**EXERCISE DETAILS**
Copy out the records below, substituting "Screen size" for every "Screen dimensions" and changing nothing else.

**GIVEN INFORMATION**
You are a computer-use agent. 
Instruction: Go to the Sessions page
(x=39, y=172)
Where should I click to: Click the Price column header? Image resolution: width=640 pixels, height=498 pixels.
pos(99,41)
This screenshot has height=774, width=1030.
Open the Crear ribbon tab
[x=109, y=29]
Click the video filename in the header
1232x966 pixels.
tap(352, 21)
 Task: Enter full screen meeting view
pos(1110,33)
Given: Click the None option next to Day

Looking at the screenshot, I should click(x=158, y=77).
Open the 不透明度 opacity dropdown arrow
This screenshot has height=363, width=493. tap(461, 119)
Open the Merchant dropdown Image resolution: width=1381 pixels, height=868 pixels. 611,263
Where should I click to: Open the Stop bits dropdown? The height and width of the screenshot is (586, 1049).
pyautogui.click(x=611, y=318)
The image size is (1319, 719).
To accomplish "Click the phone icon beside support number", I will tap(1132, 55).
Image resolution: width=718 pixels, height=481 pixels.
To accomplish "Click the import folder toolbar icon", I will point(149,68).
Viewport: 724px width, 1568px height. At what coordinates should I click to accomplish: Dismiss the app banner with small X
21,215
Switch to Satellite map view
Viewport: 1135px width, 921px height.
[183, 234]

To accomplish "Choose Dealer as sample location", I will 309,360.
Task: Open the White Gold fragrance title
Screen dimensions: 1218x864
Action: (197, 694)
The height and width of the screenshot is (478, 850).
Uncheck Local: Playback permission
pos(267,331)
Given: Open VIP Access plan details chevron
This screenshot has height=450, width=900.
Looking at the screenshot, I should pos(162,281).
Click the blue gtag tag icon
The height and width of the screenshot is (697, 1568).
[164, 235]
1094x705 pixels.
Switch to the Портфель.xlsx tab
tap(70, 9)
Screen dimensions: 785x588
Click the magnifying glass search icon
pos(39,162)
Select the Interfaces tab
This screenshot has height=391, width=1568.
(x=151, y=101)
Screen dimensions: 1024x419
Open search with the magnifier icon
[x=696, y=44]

**THE ANSWER**
You are a computer-use agent. 
Instruction: Go to the Sessions page
(x=39, y=172)
Where should I click to: Click the Price column header? Image resolution: width=640 pixels, height=498 pixels.
pos(99,41)
This screenshot has height=774, width=1030.
Open the Crear ribbon tab
[x=109, y=29]
Click the video filename in the header
1232x966 pixels.
tap(352, 21)
 Task: Enter full screen meeting view
pos(1110,33)
Given: Click the None option next to Day

Looking at the screenshot, I should click(x=158, y=77).
Open the 不透明度 opacity dropdown arrow
This screenshot has height=363, width=493. tap(461, 119)
Open the Merchant dropdown Image resolution: width=1381 pixels, height=868 pixels. 611,263
Where should I click to: Open the Stop bits dropdown? The height and width of the screenshot is (586, 1049).
pyautogui.click(x=611, y=318)
The image size is (1319, 719).
To accomplish "Click the phone icon beside support number", I will tap(1132, 55).
Image resolution: width=718 pixels, height=481 pixels.
To accomplish "Click the import folder toolbar icon", I will point(149,68).
Viewport: 724px width, 1568px height. At what coordinates should I click to accomplish: Dismiss the app banner with small X
21,215
Switch to Satellite map view
Viewport: 1135px width, 921px height.
[183, 234]

To accomplish "Choose Dealer as sample location", I will 309,360.
Task: Open the White Gold fragrance title
Screen size: 1218x864
Action: (197, 694)
The height and width of the screenshot is (478, 850).
Uncheck Local: Playback permission
pos(267,331)
Given: Open VIP Access plan details chevron
This screenshot has height=450, width=900.
Looking at the screenshot, I should pos(162,281).
Click the blue gtag tag icon
The height and width of the screenshot is (697, 1568).
[164, 235]
1094x705 pixels.
Switch to the Портфель.xlsx tab
tap(70, 9)
Screen size: 785x588
Click the magnifying glass search icon
pos(39,162)
Select the Interfaces tab
This screenshot has height=391, width=1568.
(x=151, y=101)
Screen size: 1024x419
Open search with the magnifier icon
[x=696, y=44]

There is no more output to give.